DE NUEVO INVERSOR. La economía ha crecido desde 2003, sin interrupciones, en uno o tal vez el más extenso período de expansión de la historia del país. La deuda pública se ha conducido con un objetivo de desdolarización de su estructura que ha sido aunque muy costoso -se ha debido capitalizar dos veces al BCU con papeles de la Tesorería-, de todos modos exitoso. Las obligaciones del sector público han trepado de 13.322 millones de dólares en 2004 a 25.948 millones al finalizar 2011, en buena parte para conducir la política monetaria de desdolarización y para financiar un déficit fiscal que aún es 1,3% del PIB. Un desequilibrio que no se desea erradicar a pesar del aumento de la recaudación tributaria, que se ha multiplicado por cuatro al pasar de 2.398 millones de dólares en 2003 a 9.907 millones de dólares y creciendo, en la actualidad y que se destina a sostener un aumento del gasto público que ha trepado también considerablemente, al pasar de 2.907 millones de dólares a 10.349 millones al comienzo de este año y en términos de doce meses.

Hace unos días, diez años después, S&P ha devuelto a la deuda pública el grado de inversión (BBB-) y en breve otras calificadoras lo harán, siguiendo a un mercado que ya de hecho, lo reconocía: el riesgo país se ubicaba debajo de los 140 puntos básicos.

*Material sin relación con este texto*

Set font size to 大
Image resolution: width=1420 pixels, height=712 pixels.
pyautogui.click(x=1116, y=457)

La nueva condición de la deuda pública amplía el número de demandantes de títulos uruguayos en el mercado primario y en el secundario por lo que la tasa de interés a pagar en emisiones futuras o el rendimiento de los títulos en el mercado secundario será menor. Numerosos fondos de pensión y otros similares que operan en el exterior no pueden invertir e n títulos que no sean calificados con el grado que ahora tienen los de nuestro país. La nueva calificación permite además, que haya más fondos que estén dispuestos a llevar adelante inversiones de riesgo sea directamente o a través de su participación en el capital accionario de empresas nuevas o a crearse. La inversión extranjera directa tendrá, en consecuencia también, un número mayor de potenciales participantes en nuestro país. Con la reciente calificación, se recogen los frutos de las difíciles decisiones que contra viento y marea debió tomar un gobierno fuertemente golpeado por la aftosa primero y por el contagio de la debacle financiera y económica argentina después.